Colony formation assay

Human glioma cells were seeded into 6-well plates (250 cells/well). After 24 h of growth, cells were treated with 250 µg/mL bestatin or without drug and cultured for approximately two weeks. Following washing with PBS, cells were fixed with methanol for two minutes and then stained with 2.3% crystal violet solution (Sigma-Aldrich, St. Louis, MO, USA) for 15 min.
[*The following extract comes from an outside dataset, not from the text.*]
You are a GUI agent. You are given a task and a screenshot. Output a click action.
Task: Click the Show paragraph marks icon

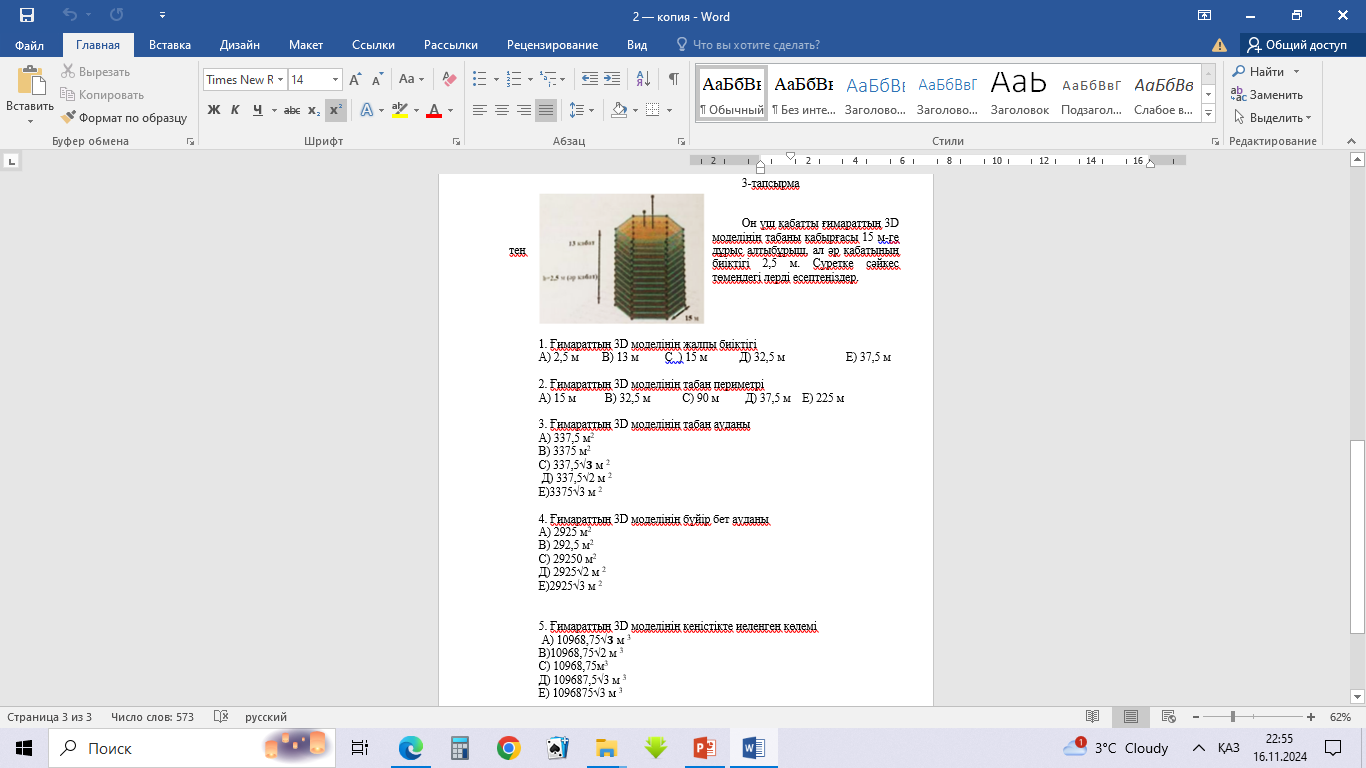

After several washes with distilled water, pictures were taken, and the number of colonies was counted using a microscope. A cell population with more than 50 cells was defined as a colony.

CD13 activity assay

Human glioma cells were treated with 500 µg/mL bestatin or without drug for 48 h. Cells were trypsinized and collected, and 1 × 106 cells/sample were used for CD13 activity assay. The Aminopeptidase N (APN/CD13) Activity Assay Kit (Fluorometric) (Abcam, Cambridge, UK) was utilized according to the manufacturer's protocol. A standard curve was constructed using AFC Standard. Samples were incubated with the substrate, and the fluorescence (Ex/Em = 384/502 nm) was measured in kinetic mode for 60 min at 37 °C using a microplate reader (Infinite M200, Tecan). Results were calculated as µU/mL of substrate cleaved.

Statistics

Statistical analyses were performed using GraphPad Prism 8 (San Diego, CA, USA), and data are presented as mean ± SD. Comparisons between groups were analyzed using two-tailed unpaired Student’s t-tests or one-way ANOVA with Bonferroni correction as indicated. A P-value < 0.05 was considered statistically significant.